そもそも犬を飼うことの大変さに始まりますが。
女性視点では子育てに奮闘している妻・ジェニーが仕事を断念してしまうこと、気が利くようで利いてない旦那に対する不満。
ついでにあやしたベビーをバカ犬が起こしてしまうイライラ感。
妊婦さんや、子育て中の方々はかなり頷けるのではないでしょうか。
逆に男性視点では妻よりも格下のライターとして奮闘するも、本来やりたかった仕事とは離れてしまう葛藤。
自分の夢を押し殺し、妻や子供のために献身的であろうとする夫・ジョンの姿、一方でプレイボーイで自分の夢を追いかけ、成功していく親友の姿が描かれます。
総じて「わんこの苦労話&感動物語」を前面に押し出しているわけではなく、わんこの存在を背景に、年月と共に変わっていく家族の価値観や在り方を描いた物語と言えるでしょう。
まとめ
犬の寿命はだいたい人間の5~6分の1といったところでしょうか。
その短い時間をエンジョイするために、元気いっぱいに暴れまわる気持ちも分からんでもないです。
ドッグトレーナーにも見放されたので躾らしい躾は受けていないマーリーですが、成犬になる頃にはけっこう主人の言うことを聞くようになっています。
自然と生まれる人間と犬の信頼関係は、本当に美しいものです。
言葉が通じなくとも気持ちが通じるのは、本当に素晴らしいものです。
それを象徴するような、妻ジェニーが流産し、ひどく落ち込んで家に帰るシーンは必見。
暴れてたと思いきや、すぐに異変を察知して「大丈夫?」と言わんばかりにジェニーに寄り添うマーリーの姿。
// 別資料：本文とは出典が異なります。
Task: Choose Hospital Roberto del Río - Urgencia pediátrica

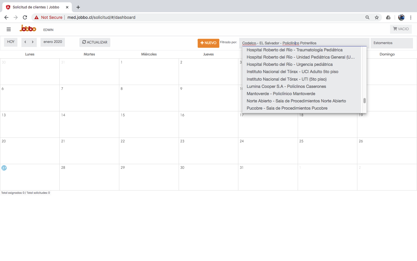Action: point(290,64)
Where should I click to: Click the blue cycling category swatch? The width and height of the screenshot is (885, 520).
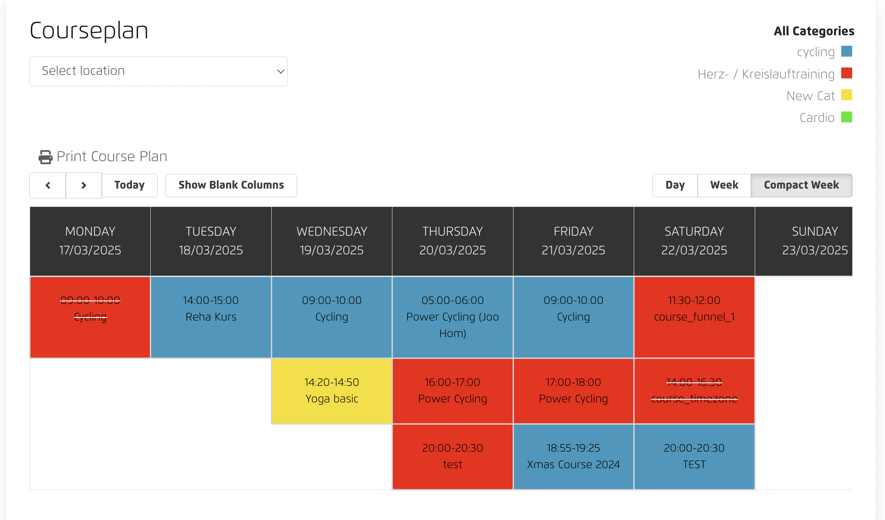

筆者も昔デブの柴犬を飼ってましたけど、犬ってけっこう空気読めるんですよね。
実際ほんの一瞬しか映らないシーンですが、個人的に一番ジーンときたシーンです。
誰が観ても感動し、何か得るものがある良作だと思います。
特に、愛する妻と子供がいる男性にオススメしたいです。
ぜひ一度ご鑑賞くださいませ。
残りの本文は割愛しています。